ACTIVITY:
Before copying, remove every picture, and then repeat all entries below precisely as written.

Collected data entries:
━━━━━━━━━━━━━━━━━━━━━━━━━━━━━━

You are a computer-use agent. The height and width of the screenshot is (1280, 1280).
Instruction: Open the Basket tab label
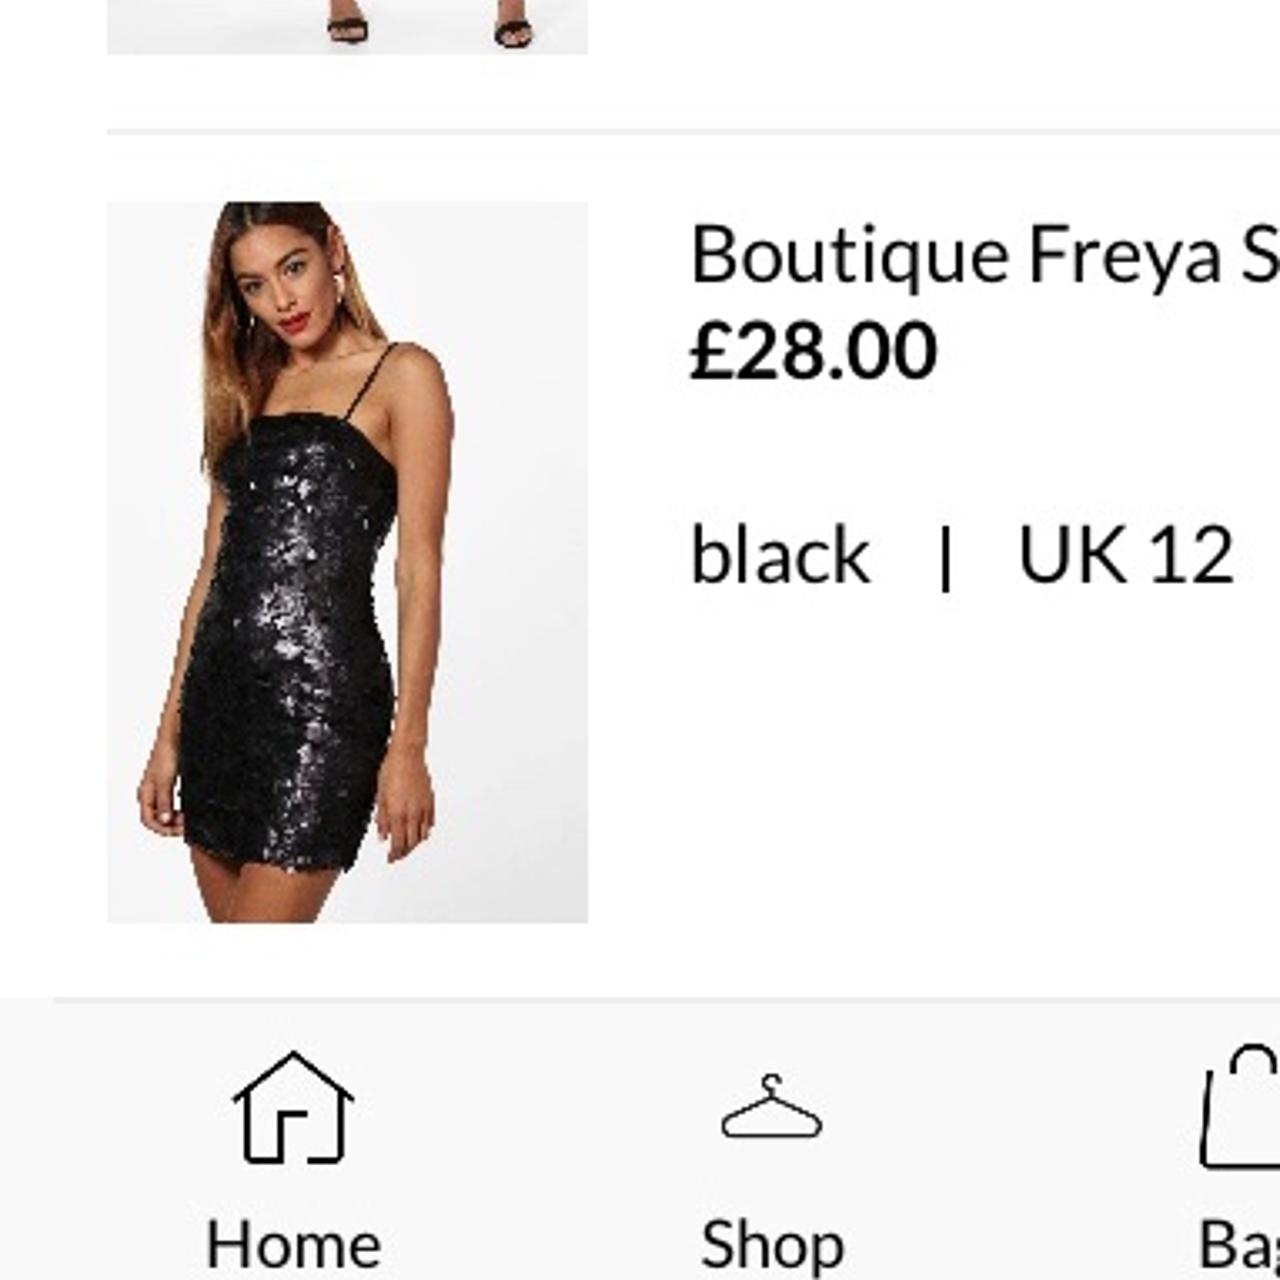point(1245,1243)
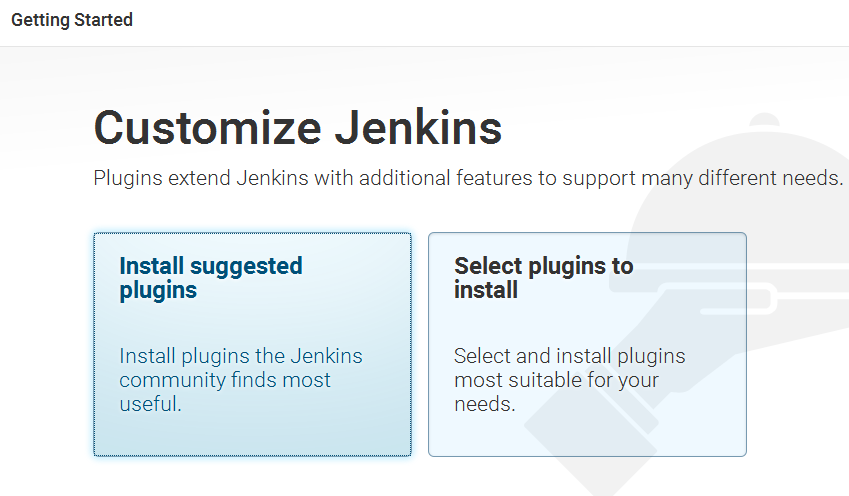Screen dimensions: 849x496
Task: Click the word "Customize" in the main heading
Action: click(x=208, y=128)
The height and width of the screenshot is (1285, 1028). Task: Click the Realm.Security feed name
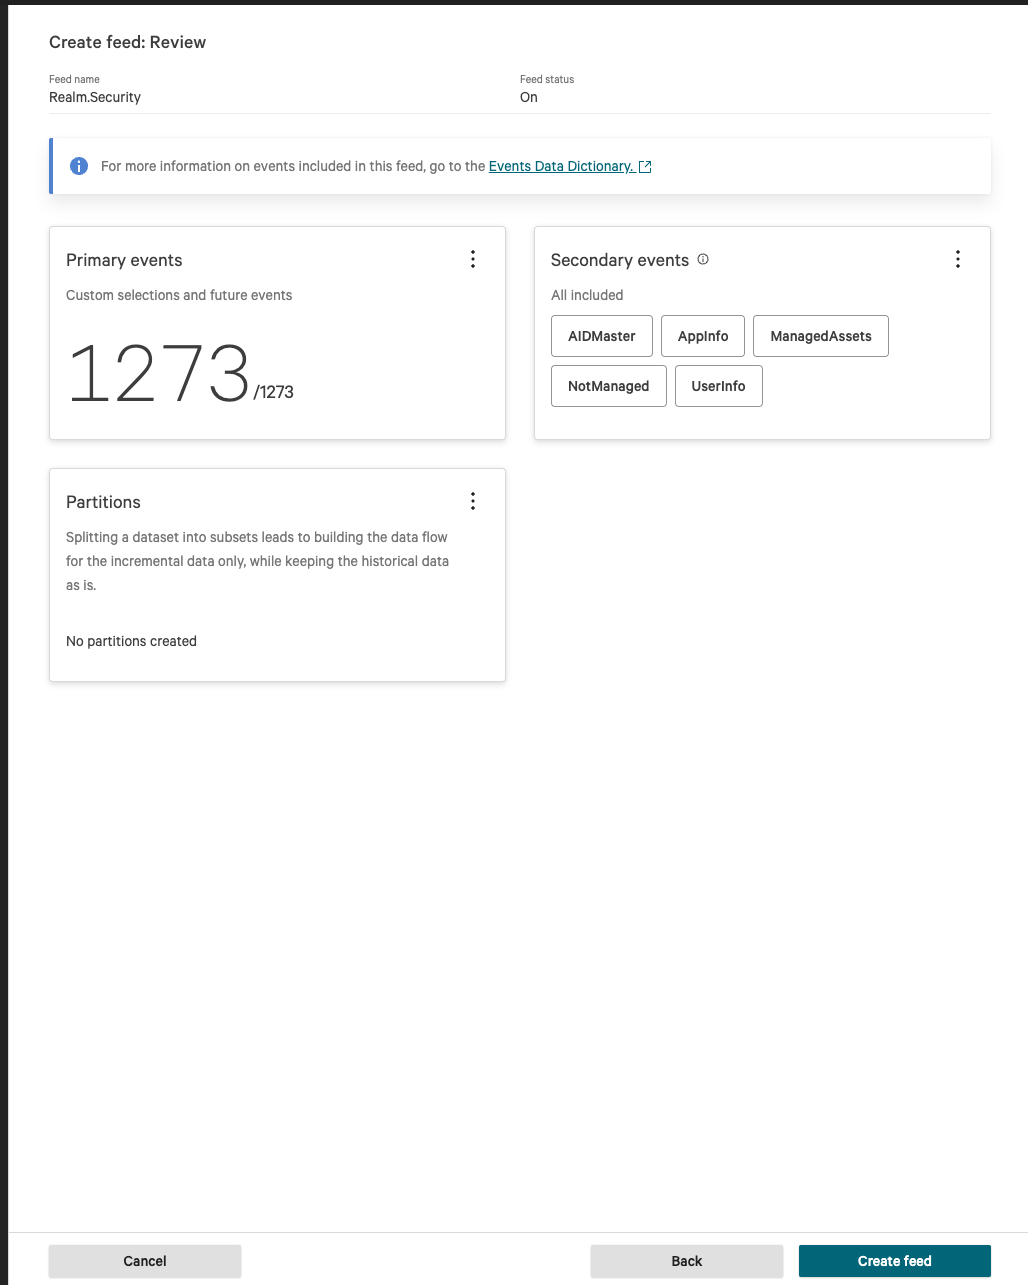[95, 97]
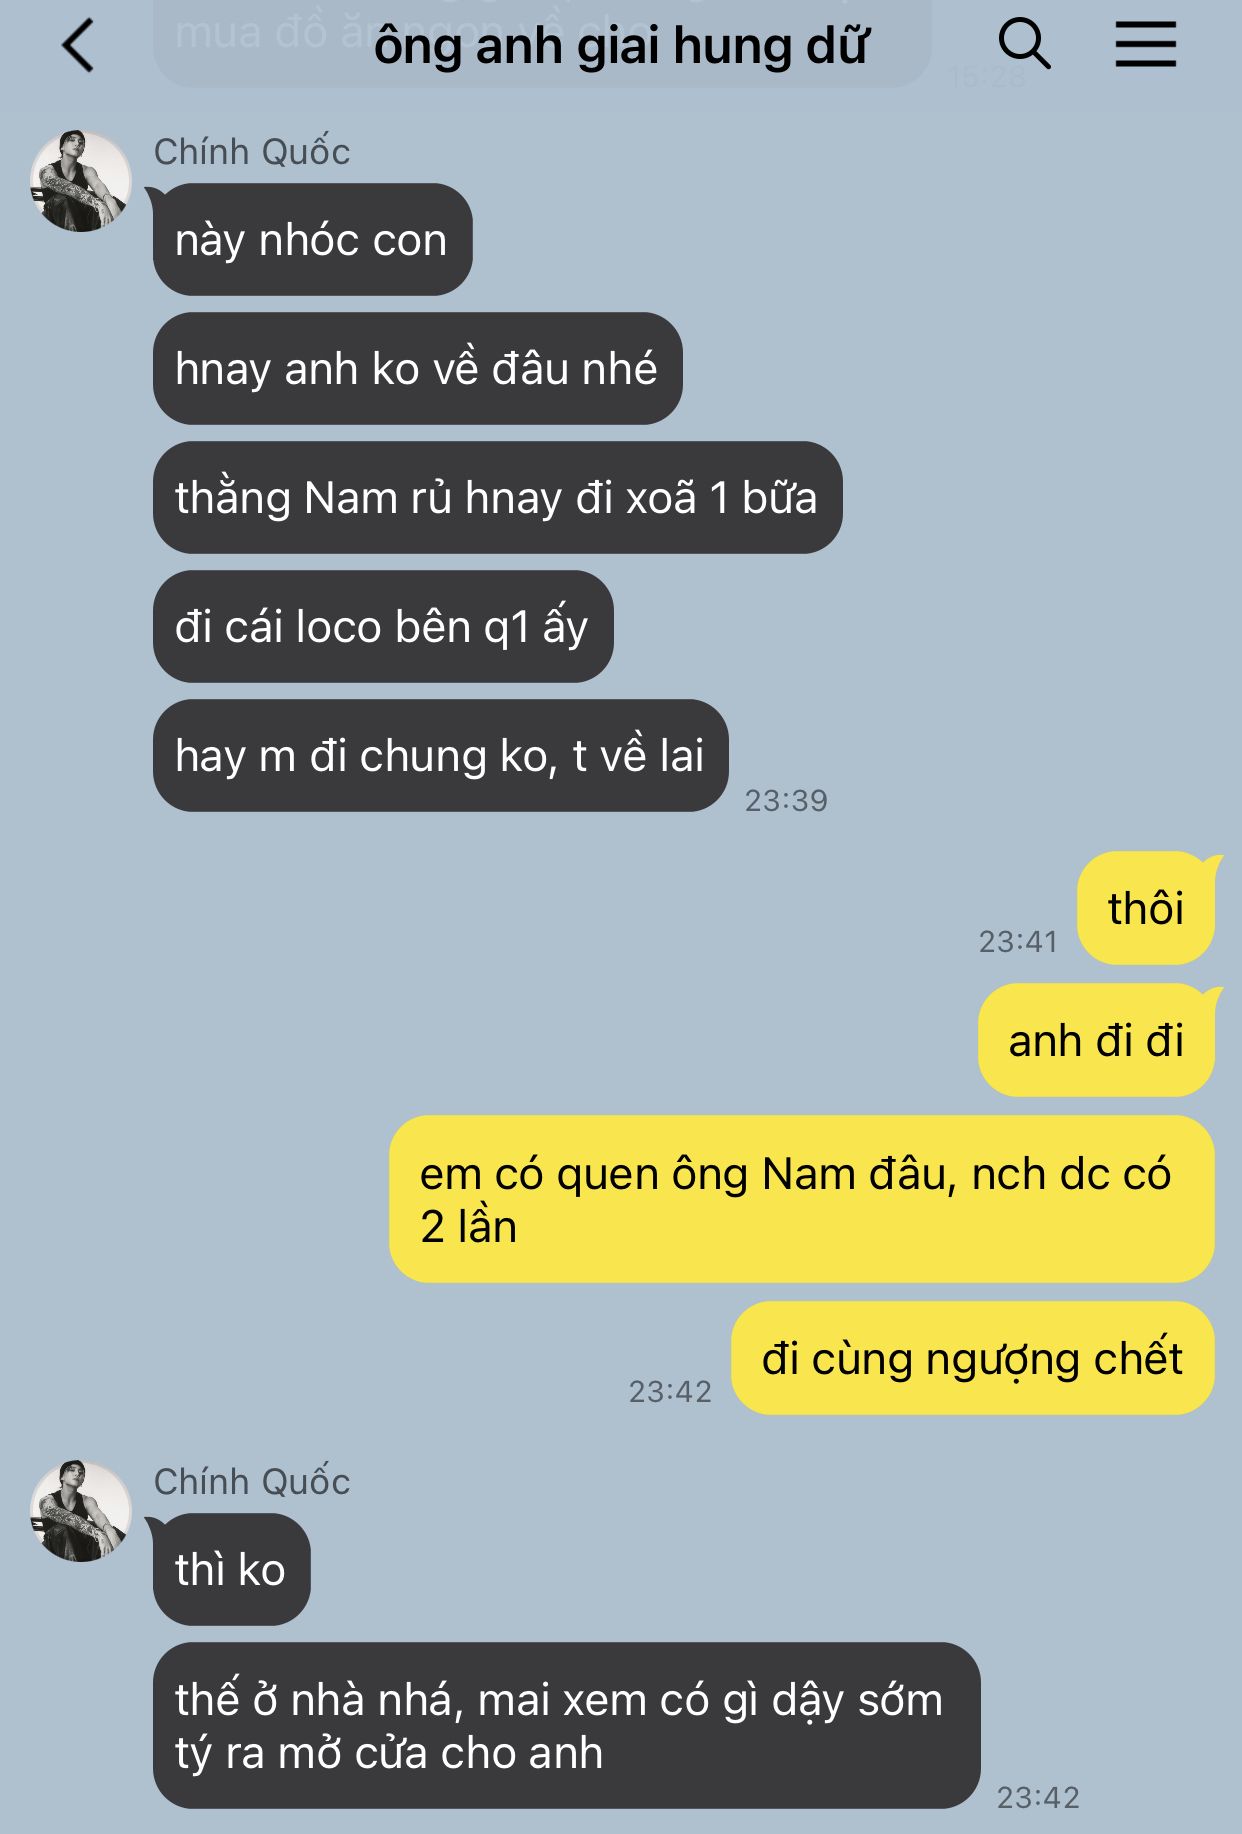Select the 'đi cái loco bên q1 ấy' bubble
1242x1834 pixels.
[382, 626]
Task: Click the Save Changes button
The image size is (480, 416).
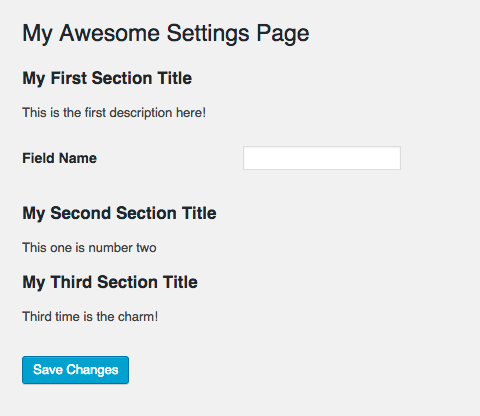Action: click(x=75, y=370)
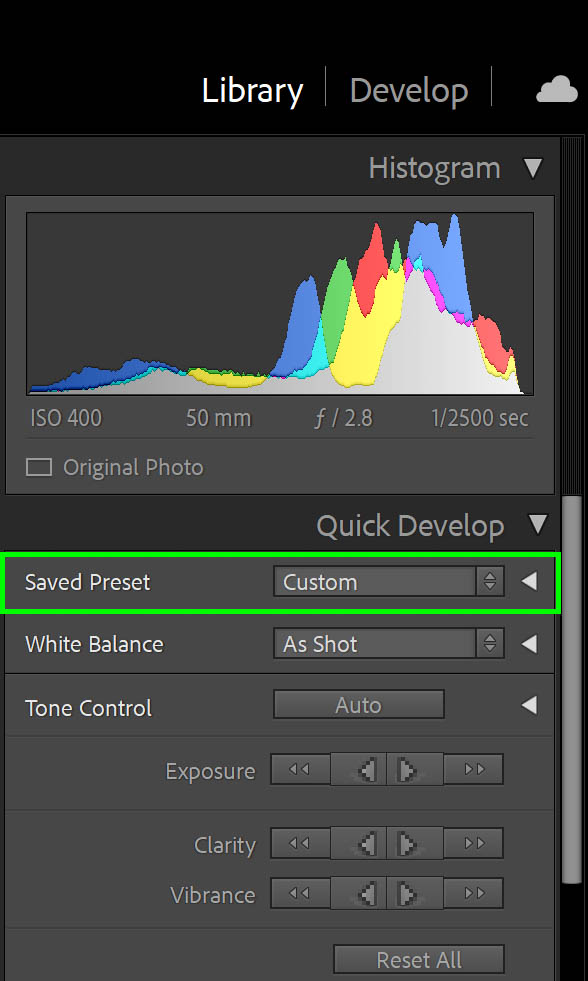588x981 pixels.
Task: Collapse the Quick Develop panel
Action: [x=538, y=525]
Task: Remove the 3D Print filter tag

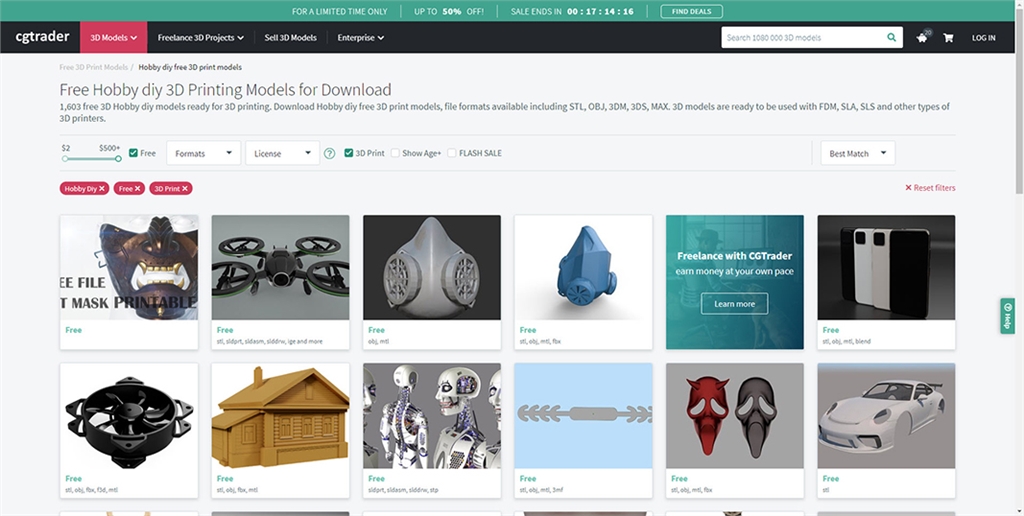Action: pos(185,188)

━━━━━━━━━━━━━━━━━━━━━━━━━━━━━━

FINISHED EXERCISE:
You are a computer-use agent. The height and width of the screenshot is (1280, 1280).
Instruction: Open the Basket tab label
point(1245,1243)
Screen dimensions: 849x496
Task: Click the word "Customize" in the main heading
Action: click(x=208, y=128)
The height and width of the screenshot is (1285, 1028). Task: Click the Realm.Security feed name
[95, 97]
Select the 'đi cái loco bên q1 ấy' bubble
1242x1834 pixels.
[382, 626]
Task: Click the Save Changes button
The image size is (480, 416).
Action: click(x=75, y=370)
588x981 pixels.
Task: Collapse the Quick Develop panel
Action: [x=538, y=525]
Task: Remove the 3D Print filter tag

Action: pos(185,188)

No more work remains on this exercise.